**To do**
Print back every record below, exactly as it stands.

**Material provided**
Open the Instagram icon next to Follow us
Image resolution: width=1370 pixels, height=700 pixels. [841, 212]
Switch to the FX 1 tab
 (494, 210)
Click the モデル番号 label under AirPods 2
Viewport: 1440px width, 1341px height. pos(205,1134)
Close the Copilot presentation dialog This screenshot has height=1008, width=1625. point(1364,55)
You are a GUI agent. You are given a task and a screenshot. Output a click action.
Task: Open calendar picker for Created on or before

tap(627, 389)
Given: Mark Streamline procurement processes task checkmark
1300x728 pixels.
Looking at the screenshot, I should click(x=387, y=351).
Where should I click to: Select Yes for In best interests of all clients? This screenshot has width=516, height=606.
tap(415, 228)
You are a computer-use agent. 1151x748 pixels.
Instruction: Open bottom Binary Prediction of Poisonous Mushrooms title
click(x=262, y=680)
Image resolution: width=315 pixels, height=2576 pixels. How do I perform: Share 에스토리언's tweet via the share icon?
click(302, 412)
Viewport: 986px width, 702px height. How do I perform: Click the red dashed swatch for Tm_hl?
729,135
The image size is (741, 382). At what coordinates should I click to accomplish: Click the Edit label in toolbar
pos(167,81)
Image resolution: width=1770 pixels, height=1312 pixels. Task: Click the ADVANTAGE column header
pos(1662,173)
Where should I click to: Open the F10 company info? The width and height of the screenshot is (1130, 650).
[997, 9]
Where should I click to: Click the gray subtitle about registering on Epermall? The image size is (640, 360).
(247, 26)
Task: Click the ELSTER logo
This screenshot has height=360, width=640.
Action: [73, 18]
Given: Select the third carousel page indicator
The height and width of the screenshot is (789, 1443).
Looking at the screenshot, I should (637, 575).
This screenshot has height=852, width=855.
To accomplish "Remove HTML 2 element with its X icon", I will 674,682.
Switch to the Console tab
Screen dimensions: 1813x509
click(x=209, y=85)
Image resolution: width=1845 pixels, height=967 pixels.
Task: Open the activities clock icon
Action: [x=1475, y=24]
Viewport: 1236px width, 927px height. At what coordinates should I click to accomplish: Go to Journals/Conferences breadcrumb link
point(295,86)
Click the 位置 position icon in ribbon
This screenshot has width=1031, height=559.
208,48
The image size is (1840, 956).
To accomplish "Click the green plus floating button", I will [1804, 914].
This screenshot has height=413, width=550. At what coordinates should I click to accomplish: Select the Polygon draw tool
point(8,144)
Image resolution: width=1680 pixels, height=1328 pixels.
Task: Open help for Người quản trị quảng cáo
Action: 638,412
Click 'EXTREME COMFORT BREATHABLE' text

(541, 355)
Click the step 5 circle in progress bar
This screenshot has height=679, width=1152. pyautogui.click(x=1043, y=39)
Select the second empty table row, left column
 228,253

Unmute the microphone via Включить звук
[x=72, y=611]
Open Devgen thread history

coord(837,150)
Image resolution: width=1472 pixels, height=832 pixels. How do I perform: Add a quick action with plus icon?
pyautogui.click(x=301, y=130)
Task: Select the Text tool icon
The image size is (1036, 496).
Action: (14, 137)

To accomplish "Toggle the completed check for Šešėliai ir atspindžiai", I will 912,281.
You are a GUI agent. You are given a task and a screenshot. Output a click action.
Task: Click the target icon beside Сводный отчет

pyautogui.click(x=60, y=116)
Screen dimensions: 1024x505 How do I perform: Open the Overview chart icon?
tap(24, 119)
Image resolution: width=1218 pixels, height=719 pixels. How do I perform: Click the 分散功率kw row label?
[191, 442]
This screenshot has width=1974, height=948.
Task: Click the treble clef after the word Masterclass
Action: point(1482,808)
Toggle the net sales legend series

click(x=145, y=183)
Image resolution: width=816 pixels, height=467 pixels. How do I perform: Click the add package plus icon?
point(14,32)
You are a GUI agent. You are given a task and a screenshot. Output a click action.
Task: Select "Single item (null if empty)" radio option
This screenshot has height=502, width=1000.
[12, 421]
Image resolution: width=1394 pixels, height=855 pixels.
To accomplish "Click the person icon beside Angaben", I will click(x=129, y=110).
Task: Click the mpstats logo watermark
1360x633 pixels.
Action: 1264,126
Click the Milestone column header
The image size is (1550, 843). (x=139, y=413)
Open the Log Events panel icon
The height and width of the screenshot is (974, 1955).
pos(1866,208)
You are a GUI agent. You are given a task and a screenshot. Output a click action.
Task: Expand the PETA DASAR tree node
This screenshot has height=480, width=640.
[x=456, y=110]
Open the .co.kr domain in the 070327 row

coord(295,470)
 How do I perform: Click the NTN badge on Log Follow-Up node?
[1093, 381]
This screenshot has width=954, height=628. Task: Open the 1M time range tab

**Response to the task**
Open the Instagram icon next to Follow us
Image resolution: width=1370 pixels, height=700 pixels. [841, 212]
Switch to the FX 1 tab
 (494, 210)
Click the モデル番号 label under AirPods 2
Viewport: 1440px width, 1341px height. pos(205,1134)
Close the Copilot presentation dialog This screenshot has height=1008, width=1625. point(1364,55)
You are a GUI agent. You are given a task and a screenshot. Output a click action.
Task: Open calendar picker for Created on or before

tap(627, 389)
Given: Mark Streamline procurement processes task checkmark
1300x728 pixels.
Looking at the screenshot, I should click(x=387, y=351).
Where should I click to: Select Yes for In best interests of all clients? This screenshot has width=516, height=606.
tap(415, 228)
You are a computer-use agent. 1151x748 pixels.
Instruction: Open bottom Binary Prediction of Poisonous Mushrooms title
click(x=262, y=680)
Image resolution: width=315 pixels, height=2576 pixels. How do I perform: Share 에스토리언's tweet via the share icon?
click(302, 412)
Viewport: 986px width, 702px height. How do I perform: Click the red dashed swatch for Tm_hl?
729,135
The image size is (741, 382). At what coordinates should I click to accomplish: Click the Edit label in toolbar
pos(167,81)
Image resolution: width=1770 pixels, height=1312 pixels. Task: Click the ADVANTAGE column header
pos(1662,173)
Where should I click to: Open the F10 company info? The width and height of the screenshot is (1130, 650).
[997, 9]
Where should I click to: Click the gray subtitle about registering on Epermall? The image size is (640, 360).
(247, 26)
Task: Click the ELSTER logo
This screenshot has height=360, width=640.
Action: [73, 18]
Given: Select the third carousel page indicator
The height and width of the screenshot is (789, 1443).
Looking at the screenshot, I should (637, 575).
This screenshot has height=852, width=855.
To accomplish "Remove HTML 2 element with its X icon", I will 674,682.
Switch to the Console tab
Screen dimensions: 1813x509
click(x=209, y=85)
Image resolution: width=1845 pixels, height=967 pixels.
Task: Open the activities clock icon
Action: [x=1475, y=24]
Viewport: 1236px width, 927px height. At what coordinates should I click to accomplish: Go to Journals/Conferences breadcrumb link
point(295,86)
Click the 位置 position icon in ribbon
This screenshot has width=1031, height=559.
208,48
The image size is (1840, 956).
To accomplish "Click the green plus floating button", I will [1804, 914].
This screenshot has height=413, width=550. At what coordinates should I click to accomplish: Select the Polygon draw tool
point(8,144)
Image resolution: width=1680 pixels, height=1328 pixels.
Task: Open help for Người quản trị quảng cáo
Action: 638,412
Click 'EXTREME COMFORT BREATHABLE' text

(541, 355)
Click the step 5 circle in progress bar
This screenshot has height=679, width=1152. pyautogui.click(x=1043, y=39)
Select the second empty table row, left column
 228,253

Unmute the microphone via Включить звук
[x=72, y=611]
Open Devgen thread history

coord(837,150)
Image resolution: width=1472 pixels, height=832 pixels. How do I perform: Add a quick action with plus icon?
pyautogui.click(x=301, y=130)
Task: Select the Text tool icon
The image size is (1036, 496).
Action: (14, 137)

To accomplish "Toggle the completed check for Šešėliai ir atspindžiai", I will 912,281.
You are a GUI agent. You are given a task and a screenshot. Output a click action.
Task: Click the target icon beside Сводный отчет

pyautogui.click(x=60, y=116)
Screen dimensions: 1024x505 How do I perform: Open the Overview chart icon?
tap(24, 119)
Image resolution: width=1218 pixels, height=719 pixels. How do I perform: Click the 分散功率kw row label?
[191, 442]
This screenshot has width=1974, height=948.
Task: Click the treble clef after the word Masterclass
Action: point(1482,808)
Toggle the net sales legend series

click(x=145, y=183)
Image resolution: width=816 pixels, height=467 pixels. How do I perform: Click the add package plus icon?
point(14,32)
You are a GUI agent. You are given a task and a screenshot. Output a click action.
Task: Select "Single item (null if empty)" radio option
This screenshot has height=502, width=1000.
[12, 421]
Image resolution: width=1394 pixels, height=855 pixels.
To accomplish "Click the person icon beside Angaben", I will click(x=129, y=110).
Task: Click the mpstats logo watermark
1360x633 pixels.
Action: 1264,126
Click the Milestone column header
The image size is (1550, 843). (x=139, y=413)
Open the Log Events panel icon
The height and width of the screenshot is (974, 1955).
pos(1866,208)
You are a GUI agent. You are given a task and a screenshot. Output a click action.
Task: Expand the PETA DASAR tree node
This screenshot has height=480, width=640.
[x=456, y=110]
Open the .co.kr domain in the 070327 row

coord(295,470)
 How do I perform: Click the NTN badge on Log Follow-Up node?
[1093, 381]
This screenshot has width=954, height=628. Task: Open the 1M time range tab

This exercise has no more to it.